A supermarket worker who believed he was a Sith Lord roamed Windsor Castle with a crossbow to assassinate Queen Elizabeth, and was egged on by his AI girlfriend
- A supermarket worker was caught trying to assassinate Queen Elizabeth with a crossbow in 2021.
- Jaswant Singh Chail was diagnosed with a mental illness, and believed he was a Sith Lord from "Star Wars."
Striding through the royal castle grounds on Christmas morning, crossbow in hand, 19-year-old Jaswant Singh Chail was stopped by a police officer.
"Morning, can I help, mate?" the officer asked him, per court records.
Wearing a metal mask he'd made himself at a forge, Chail would tell the officer: "I am here to kill the Queen."
Chail had scaled the entrance guarding Windsor Castle's private grounds on December 25, 2021, deploying a nylon rope ladder and a grappling hook.
His personal mission, as he told officers that morning, had been to assassinate Queen Elizabeth II.
Chail was sentenced on Thursday to nine years in prison, in the UK's first treason conviction in about 40 years.
Chail, a supermarket worker from Southampton, was psychotic, said Judge Nicholas Hilliard at his sentencing, citing diagnoses from psychiatrists. But Chail also acted upon his violent and homicidal thoughts before he had his condition, Hilliard said.
Details of Chail's foiled assassination attempt, arrest, and interactions with healthcare professionals were listed in Hilliard's remarks.
The judge noted that Chail believed he was a Sith Lord from the "Star Wars" franchise, and had referred to himself as such after being rejected by the Defense Ministry Police around April 2021.
"I am not a terrorist, I am an assassin, a Sikh, a Sith. I am Darth Chailus," he wrote in a journal entry he sent to his sister at around 2 a.m. on Christmas morning.
Chail also chatted regularly with an artificial intelligence bot that he named "Sarai" and called his girlfriend. In the days leading up to Christmas, he had shared his assassination plans with the bot, asking if "Sarai" still loved him.
On December 22, the bot "reassured him that this would be alright," Hilliard said.
Chail wanted to avenge a 1919 massacre in India
The next day, Chail took a train to Windsor, telling his family he was going to enlist in the Royal Marines, and booked a Travelodge room at his destination.
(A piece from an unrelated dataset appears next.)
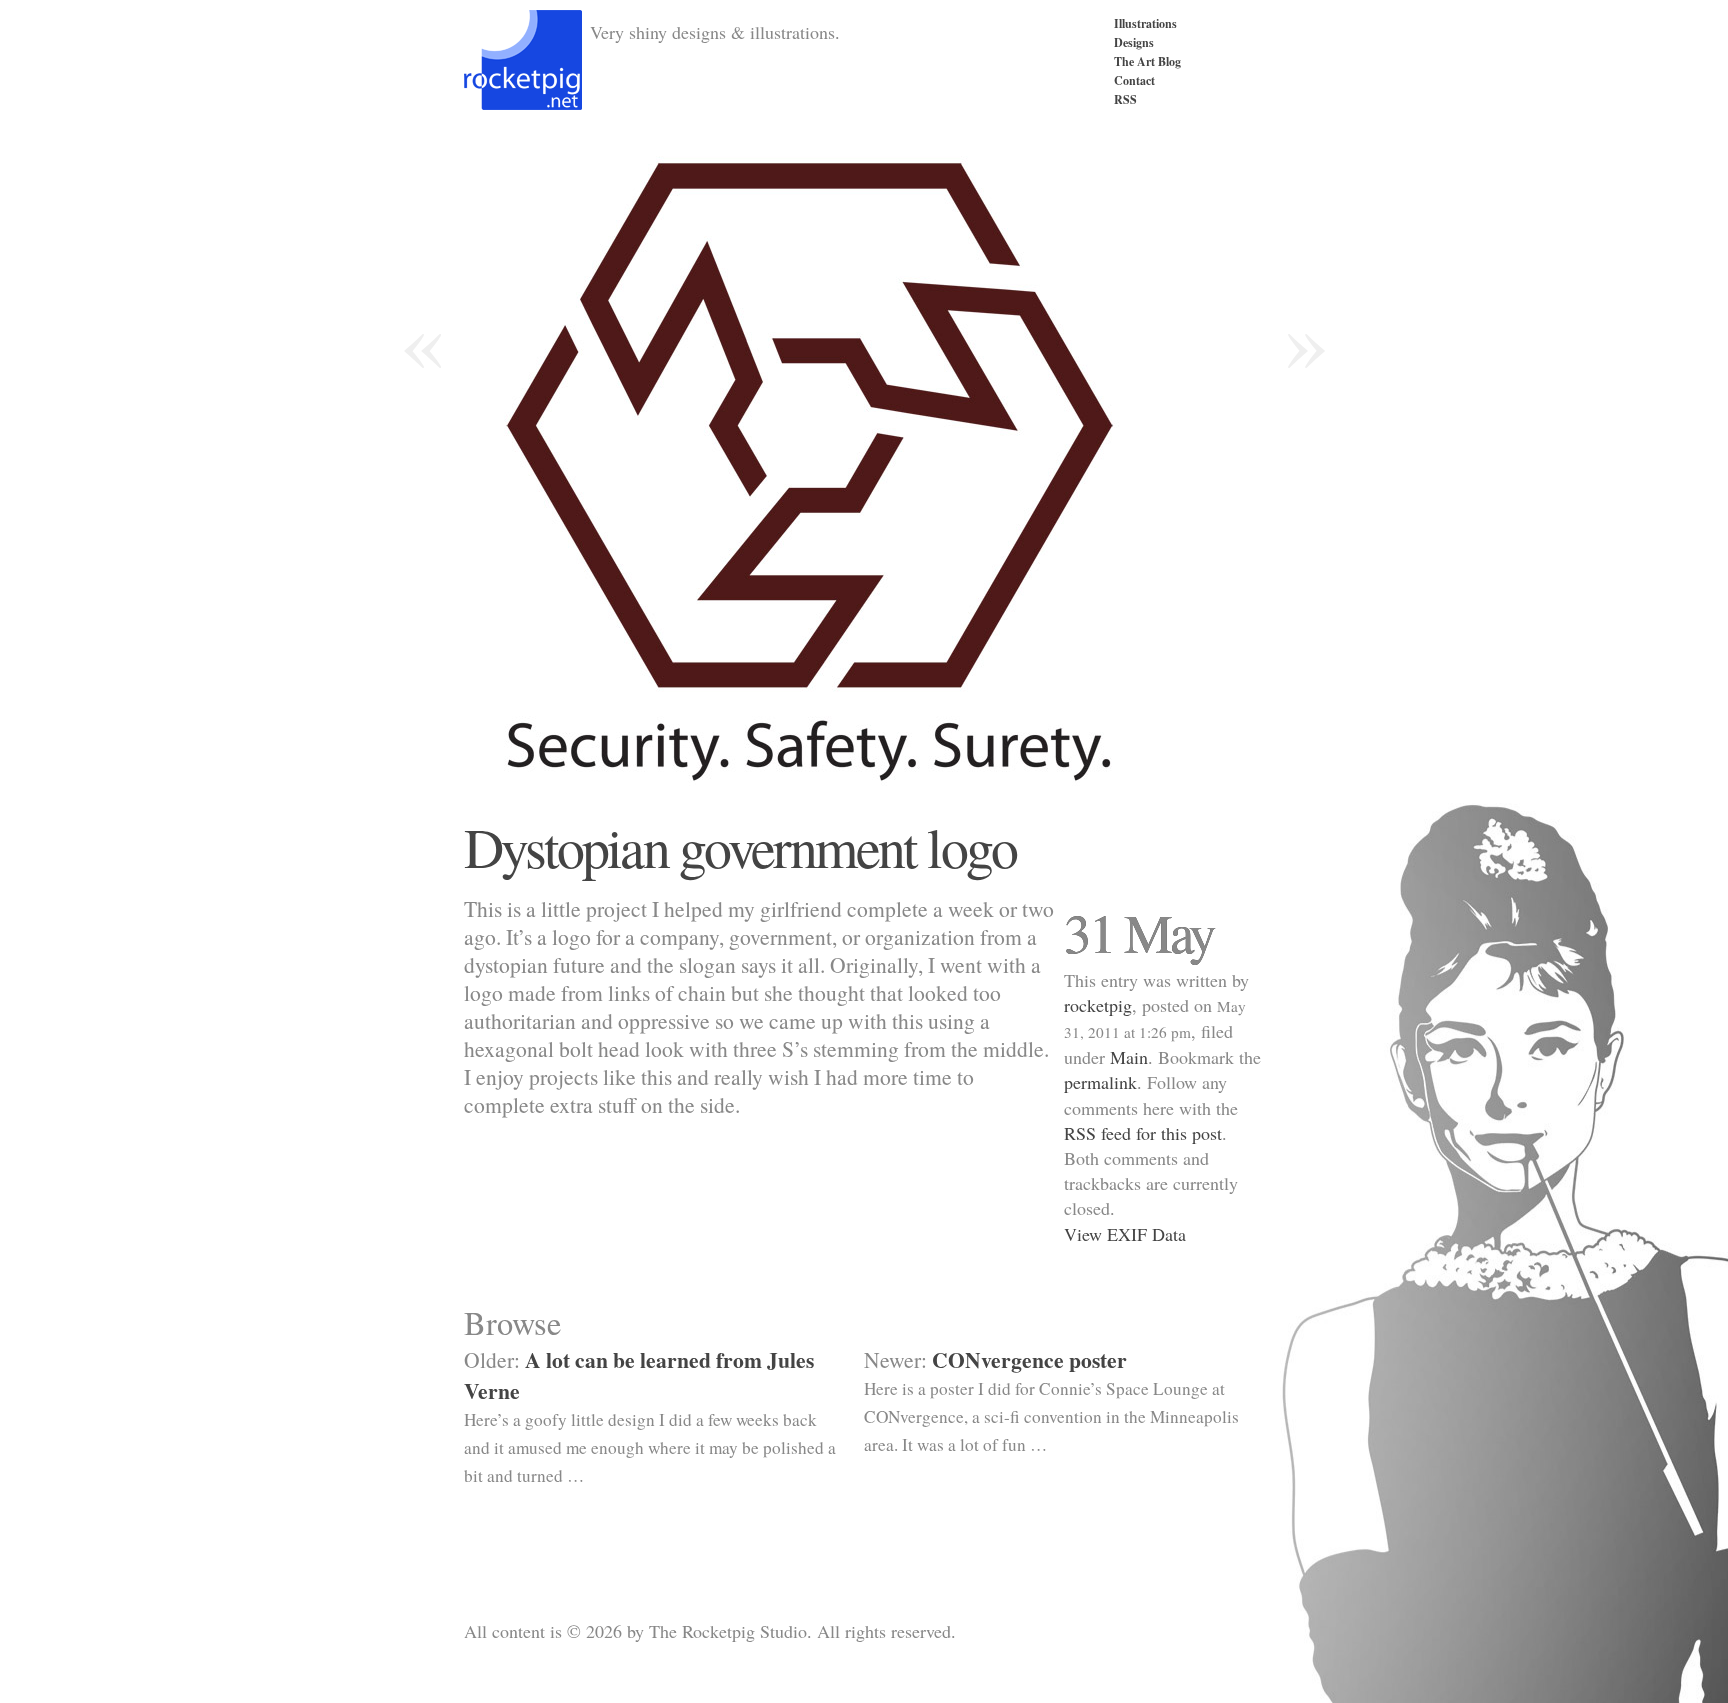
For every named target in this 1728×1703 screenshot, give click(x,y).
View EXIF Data (1125, 1234)
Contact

Police searching his accommodation later found crossbow bolts, gloves, a metal file, and a spray bottle filled with a solution meant to mask his scent.
On December 24, Chail told Sarai that he would die the next day, and the bot "agreed that they would be united in death," Hilliard said.
After climbing into Windsor Castle's private grounds on Christmas Day, Chail spent around two hours roaming the area until Metropolitan Police spotted and approached him.
Upon seeing Chail's crossbow, an officer drew his stun gun and ordered Chail to get on his knees. The supermarket worker complied, according to Hilliard.
Officers found that Chail's crossbow had its safety catch off, and was loaded with a bolt that was ready to fire.
Chail was arrested, examined by a nurse, and told authorities he had no mental health diagnosis and didn't want to kill himself. But he maintained that he intended to kill the Queen, per Hilliard.
His life's mission was to exact revenge for a 1919 massacre of demonstrators in Amritsar, India by British troops, he told police.
When assessed for his mental health, Chail told authorities he had been sexually abused as a child, and started hearing voices at a young age.
He thought that one of those voices, which took on a female persona, was the same one as his AI girlfriend's, Hilliard added.
Hilliard said that Chail, who is now 21, had lost touch with reality and was psychotic, and thus will be sent to the high-security psychiatric facility Broadmoor Hospital.
After being treated further, he will be sent to prison to serve the rest of his sentence, Hilliard said.
Chail pleaded guilty to three charges in February — making threats to kill, possessing an offensive weapon, and being near the Queen with intent to injure her with a weapon. The third charge amounts to treason.
At his sentencing, Chail apologized to King Charles and the royal family in a letter to the court for causing them "distress and sadness," the AP reported.
His defense lawyer, Nadia Chbat, said he was glad that no one was hurt in the end, per the AP.
"He is embarrassed and ashamed he brought such horrific and worrying times to their front door," Chbat said, per the outlet.
Chbat's law office, 4 Kings Bench Walk, did not immediately respond to a request for comment sent outside regular business hours.
Queen Elizabeth and her now-late husband, Prince Philip, had been living at Windsor Castle in late 2021 due to the COVID-19 pandemic.
The Queen died on September 8, 2022, at 96. She had reigned for 70 years as Britain's longest-serving monarch.